PresentMon simply benchmarks one small part of the GPU pipeline: How long Present() takes -- the API that a game uses to deliver a frame to the GPU. This often coincide with the first pixels beginning to become output at the monitor output. This doesn't take into account of things like scanout latency or monitor latency. Scanout latency is a complicated topic with VSYNC OFF, but you can study the
high speed videos of scanout latency and also the diagrams, to understand that latency can still be distorted in the chain AFTER PresentMon. The true photons-to-pixels latency.
So it is sometimes in one interest to stick to
perfect Scanline Sync (VSYNC + 0.0000000000 perfection), rather than use the 0.01 which causes the rolling-tearline effect and the sawtooth-varying input lag effect caused by a rolling tearline. I prefer slightly laggier but perfect zero-sawtooth.

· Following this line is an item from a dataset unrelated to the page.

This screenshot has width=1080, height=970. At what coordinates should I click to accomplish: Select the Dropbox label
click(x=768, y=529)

The most glassfloor possible with Scanline Sync is to try to use ForceFlush of 1 or 2, and make sure that GPU utilization is only roughly 30%, and then calibrate the VSYNC OFF tearline
stationary and then steer the stationary tearline off the screen. If the tearline jumps around too much or vibrates a wide amplitude, use a large vertical total that's taller than the jitter-amplitude of your tearline, and steer your tearline jitter completely in the enlarged-VBI between the two refresh cycles.
Add forceflush parameter to the RTSS config file, reduce game detail, reduce refresh rate, make sure refresh rate is at the bottom end of your framerate range (e.g. a "fluctuating 100fps-200fps" game may sometimes look much better at 100Hz than 144Hz) -- and make sure GPU utilization is low (30%-ish) until click to the 0.00000000000000 glass floor, no differential, and things become magically smooth and consistent latency.

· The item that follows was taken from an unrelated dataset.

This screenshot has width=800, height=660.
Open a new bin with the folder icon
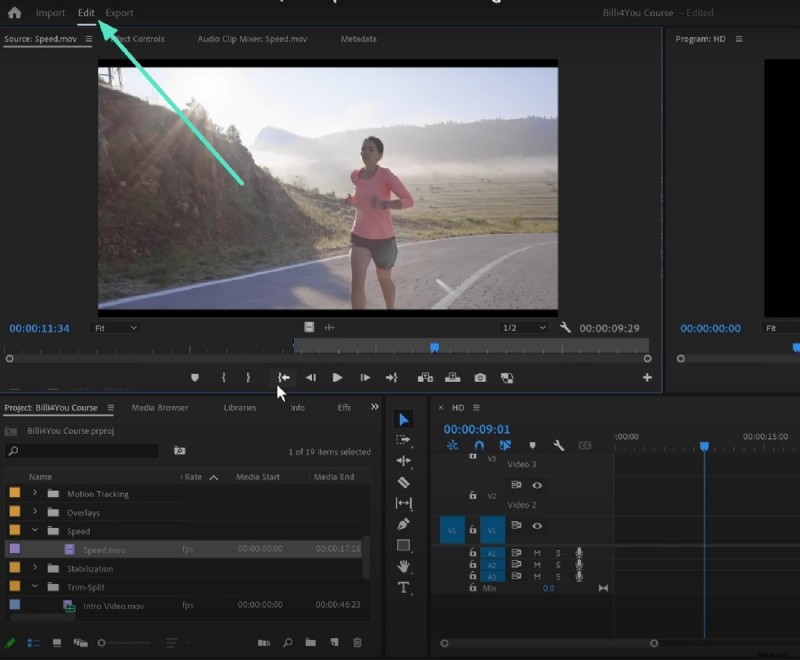tap(311, 643)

The bonus of that is you've got glassfloor latency per-pixel, and it also produces the best strobefeel (ULMB, LightBoost, DyAc, etc) with the most predictable aimfeel even though it might be a few milliseconds laggier. That's because you don't want lag randomization -- I prefer glassfloor 10ms consistency -- over erratic 3ms-9ms -- and you don't want the weird latency-gradient effect of a slowly rolling tearline where half of the screen on other side of the tearline is noticeably laggier, etc.
If you're 240Hz then the refresh-cycle granularity is only 4ms, but if you're 100Hz, then the refresh cycle granularity is 10ms, so controlling the lag-differentials on the opposite sides of a tearline, is more critical at lower refresh rates (especially since strobed operation, ULMB/LightBoost, tends to look visually vastly smoother, jitter-free and less crosstalky at lower Hz when you're maintaining perfect fps=Hz to avoid the amplified microstuttering-effect).
LatencyMon is amazing and it definitely needs to be a tool of a great tweaker but one also needs to understand how VSYNC OFF interacts with scanout, and the difference in latency above/below a tearline. This matters less at 300fps where the tearlines are sprayed randomly all over the place and just want the lowest average competitive latency, but matters more if you're wanting the most glassfloor per-pixel latecy by keeping tearlines nearly permanently offscreen in the VBI between refresh cycles.
Buffers are used with VSYNC OFF to make things so much smoother so it's really hard to tweak. What saves grace is GPU overkill nowadays -- some games we play only utilize ~30% of the GPU -- and that presents an opportunity to eliminate the extra queue of framebuffers to save lag without adding stutters. But it's not easy.
It takes a lot of work to optimize the imperfections away from the 0.000000000 differential (it's hard: You need 30% GPU utilization + lower detail + lower Hz + enable Force Flush), but the 0.0000000 differential is more magical if you're successful in tweaking the hard-to-achieve stutterless glassfloor 0.0000 perfect framerate=Hz match in a low-lag manner.
However, sometimes that's not your goal, and you don't mind the tearing or can't feel the latency inconsistencies, or you're using a high enough framerate / high enough refreshrate, that the refresh-rounding effects (4ms at 240Hz) don't matter much to you -- so the 0.01 differentials are much easier of a compromise.